Set just a week after the events of the first game, Inazuma Eleven 2 sees Mark and the rest of Raimon Eleven meeting up again to resume training. Things don't go to plan when they hear a large explosion at their school.
The explosion was caused by aliens from the interplanetary Alius Academy who want to use football to destroy the world. It's up to Raimon Eleven to literally beat Alius at their own game, but before that they'll need to go on a recruitment drive across the whole of Japan in search of the finest players around.
Yoooou're Not Changing Anymore
Anyone who's played the original Inazuma Eleven will be either delighted or disappointed (depending on taste) to discover that the sequel is much the same as the original. Obviously it's a completely new story, with new locations, characters and special moves, but everything else, including the football system, remains mainly unchanged.
It's as if the original game just continued another 30-40 hours after you finished it (not before returning all your characters' stats to Lv 1, of course).
For those new to the series then, this means Inazuma Eleven still has a great football-based battle system, where you use the stylus to pass the ball and move players across the screen while using players' abilities, stats and a bit of luck to dodge tackles, steal the ball and take shots.
It can take a while to get used to how it works and the game does your confidence no favours when the opening few matches are rigged to make you lose in order to progress the story, causing many newcomers to wonder what it is they're doing wrong and why every decision goes against them. Stick with it though and eventually you get into the swing of things, planning your own tactics on the fly and identifying which of your players are the key ones you want to build attacks around.
There's Only Two Inazumas
What sets Inazuma Eleven 2 apart from its predecessor is Level 5's decision to go down the Pokemon route and release the game as two separate editions - Firestorm edition and Blizzard edition. Much like Pokemon, the differences between the two are minimal, with only very slight differences in the story - Mark will become closer to a different girl depending on which version you play, with said girl then able to join the team - and certain version-exclusive players who can only be recruited in that game.
The latter may seem like a big deal but with a massive 1500 possible players to recruit throughout the game it's not like you're missing out on any Pokemon-style attempts to catch them all.

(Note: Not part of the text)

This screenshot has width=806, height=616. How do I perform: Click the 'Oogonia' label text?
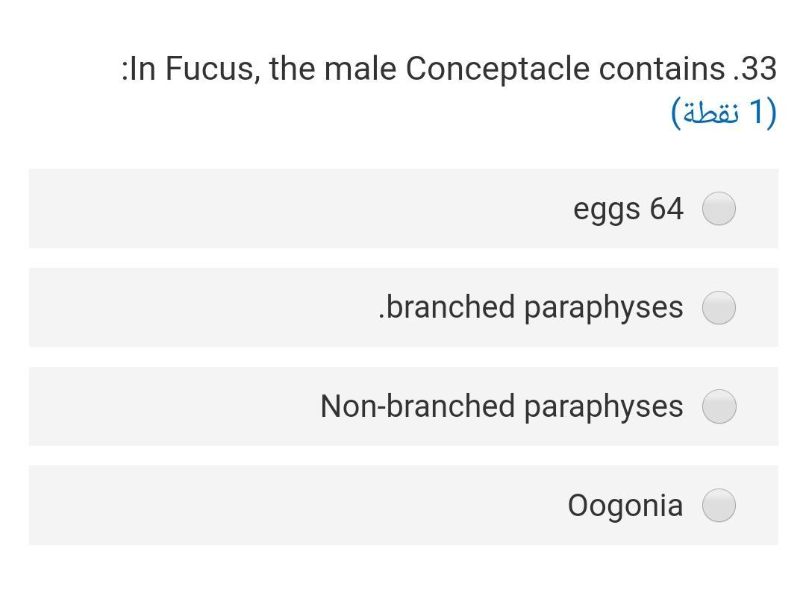coord(625,505)
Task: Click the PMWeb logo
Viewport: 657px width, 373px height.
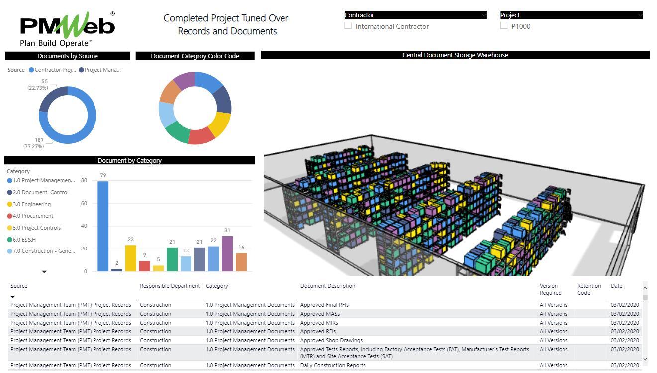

Fans of the first Inazuma Eleven will be chuffed to bits with this sequel because it's from the "if it ain't broke don't fix it" school. The things you loved and hated about the first game are more or less directly replicated in the second, so it's more a continuation of the story than an evolution of the gameplay. That's no bad thing as the the original was so good. It's worth bearing in mind that Inazuma 2 assumes you've already played through the first game and you know all the characters already, so if you're new to the series it would be best to hunt down a copy of the original first.